(THE TASK):
Please give back each line of the listing, unchanged in every word.
- - - - -
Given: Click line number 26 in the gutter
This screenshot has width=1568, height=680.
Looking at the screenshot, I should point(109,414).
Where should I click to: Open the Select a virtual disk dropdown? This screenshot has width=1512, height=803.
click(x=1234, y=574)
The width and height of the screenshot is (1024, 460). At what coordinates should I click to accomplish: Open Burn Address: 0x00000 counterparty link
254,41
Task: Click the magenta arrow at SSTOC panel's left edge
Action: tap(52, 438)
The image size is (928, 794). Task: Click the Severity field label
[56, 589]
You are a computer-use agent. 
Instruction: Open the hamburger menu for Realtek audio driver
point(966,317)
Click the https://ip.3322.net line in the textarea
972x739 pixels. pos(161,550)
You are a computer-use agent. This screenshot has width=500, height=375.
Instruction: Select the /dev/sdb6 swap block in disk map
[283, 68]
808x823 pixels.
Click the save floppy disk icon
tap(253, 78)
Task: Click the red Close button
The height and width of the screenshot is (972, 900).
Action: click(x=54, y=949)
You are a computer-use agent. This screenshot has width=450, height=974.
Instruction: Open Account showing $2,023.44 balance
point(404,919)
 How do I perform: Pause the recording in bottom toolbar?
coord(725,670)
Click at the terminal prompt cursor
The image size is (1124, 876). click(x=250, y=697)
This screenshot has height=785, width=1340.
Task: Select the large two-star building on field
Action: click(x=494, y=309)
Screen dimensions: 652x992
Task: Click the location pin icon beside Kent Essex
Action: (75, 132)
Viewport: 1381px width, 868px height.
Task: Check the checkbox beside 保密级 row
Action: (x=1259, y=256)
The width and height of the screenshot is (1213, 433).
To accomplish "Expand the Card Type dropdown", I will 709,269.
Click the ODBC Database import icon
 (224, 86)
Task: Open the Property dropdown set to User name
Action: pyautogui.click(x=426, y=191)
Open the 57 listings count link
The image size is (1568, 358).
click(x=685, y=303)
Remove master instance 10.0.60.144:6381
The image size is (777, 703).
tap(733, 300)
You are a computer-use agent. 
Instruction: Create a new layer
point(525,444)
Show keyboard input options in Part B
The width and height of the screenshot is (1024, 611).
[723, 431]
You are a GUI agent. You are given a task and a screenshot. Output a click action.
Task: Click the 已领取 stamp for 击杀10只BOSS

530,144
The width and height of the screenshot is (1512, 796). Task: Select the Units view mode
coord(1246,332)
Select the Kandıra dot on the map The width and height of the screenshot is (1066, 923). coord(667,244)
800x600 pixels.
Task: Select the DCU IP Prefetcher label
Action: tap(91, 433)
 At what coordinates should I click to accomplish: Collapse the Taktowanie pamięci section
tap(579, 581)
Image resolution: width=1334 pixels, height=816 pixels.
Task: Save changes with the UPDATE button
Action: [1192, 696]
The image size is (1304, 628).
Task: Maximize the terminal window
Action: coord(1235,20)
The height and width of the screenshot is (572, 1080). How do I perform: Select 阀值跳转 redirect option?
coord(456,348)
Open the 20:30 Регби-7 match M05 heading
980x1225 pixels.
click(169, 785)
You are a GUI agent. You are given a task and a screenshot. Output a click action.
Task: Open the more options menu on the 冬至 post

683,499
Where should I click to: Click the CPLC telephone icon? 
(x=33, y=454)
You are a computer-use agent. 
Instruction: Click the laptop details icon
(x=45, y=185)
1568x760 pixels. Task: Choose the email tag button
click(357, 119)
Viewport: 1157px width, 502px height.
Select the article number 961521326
- - - - -
(RESULT BELOW):
Given: Click line number 26 in the gutter
This screenshot has width=1568, height=680.
Looking at the screenshot, I should point(109,414).
Where should I click to: Open the Select a virtual disk dropdown? This screenshot has width=1512, height=803.
click(x=1234, y=574)
The width and height of the screenshot is (1024, 460). At what coordinates should I click to accomplish: Open Burn Address: 0x00000 counterparty link
254,41
Task: Click the magenta arrow at SSTOC panel's left edge
Action: tap(52, 438)
The image size is (928, 794). Task: Click the Severity field label
[56, 589]
You are a computer-use agent. 
Instruction: Open the hamburger menu for Realtek audio driver
point(966,317)
Click the https://ip.3322.net line in the textarea
972x739 pixels. pos(161,550)
You are a computer-use agent. This screenshot has width=500, height=375.
Instruction: Select the /dev/sdb6 swap block in disk map
[283, 68]
808x823 pixels.
Click the save floppy disk icon
tap(253, 78)
Task: Click the red Close button
The height and width of the screenshot is (972, 900).
Action: click(x=54, y=949)
You are a computer-use agent. This screenshot has width=450, height=974.
Instruction: Open Account showing $2,023.44 balance
point(404,919)
 How do I perform: Pause the recording in bottom toolbar?
coord(725,670)
Click at the terminal prompt cursor
The image size is (1124, 876). click(x=250, y=697)
This screenshot has height=785, width=1340.
Task: Select the large two-star building on field
Action: click(x=494, y=309)
Screen dimensions: 652x992
Task: Click the location pin icon beside Kent Essex
Action: (75, 132)
Viewport: 1381px width, 868px height.
Task: Check the checkbox beside 保密级 row
Action: (x=1259, y=256)
The width and height of the screenshot is (1213, 433).
To accomplish "Expand the Card Type dropdown", I will 709,269.
Click the ODBC Database import icon
 (224, 86)
Task: Open the Property dropdown set to User name
Action: pyautogui.click(x=426, y=191)
Open the 57 listings count link
The image size is (1568, 358).
click(x=685, y=303)
Remove master instance 10.0.60.144:6381
The image size is (777, 703).
tap(733, 300)
You are a computer-use agent. 
Instruction: Create a new layer
point(525,444)
Show keyboard input options in Part B
The width and height of the screenshot is (1024, 611).
[723, 431]
You are a GUI agent. You are given a task and a screenshot. Output a click action.
Task: Click the 已领取 stamp for 击杀10只BOSS

530,144
The width and height of the screenshot is (1512, 796). Task: Select the Units view mode
coord(1246,332)
Select the Kandıra dot on the map The width and height of the screenshot is (1066, 923). coord(667,244)
800x600 pixels.
Task: Select the DCU IP Prefetcher label
Action: tap(91, 433)
 At what coordinates should I click to accomplish: Collapse the Taktowanie pamięci section
tap(579, 581)
Image resolution: width=1334 pixels, height=816 pixels.
Task: Save changes with the UPDATE button
Action: [1192, 696]
The image size is (1304, 628).
Task: Maximize the terminal window
Action: coord(1235,20)
The height and width of the screenshot is (572, 1080). How do I perform: Select 阀值跳转 redirect option?
coord(456,348)
Open the 20:30 Регби-7 match M05 heading
980x1225 pixels.
click(169, 785)
You are a GUI agent. You are given a task and a screenshot. Output a click action.
Task: Open the more options menu on the 冬至 post

683,499
Where should I click to: Click the CPLC telephone icon? 
(x=33, y=454)
You are a computer-use agent. 
Instruction: Click the laptop details icon
(x=45, y=185)
1568x760 pixels. Task: Choose the email tag button
click(357, 119)
Viewport: 1157px width, 502px height.
Select the article number 961521326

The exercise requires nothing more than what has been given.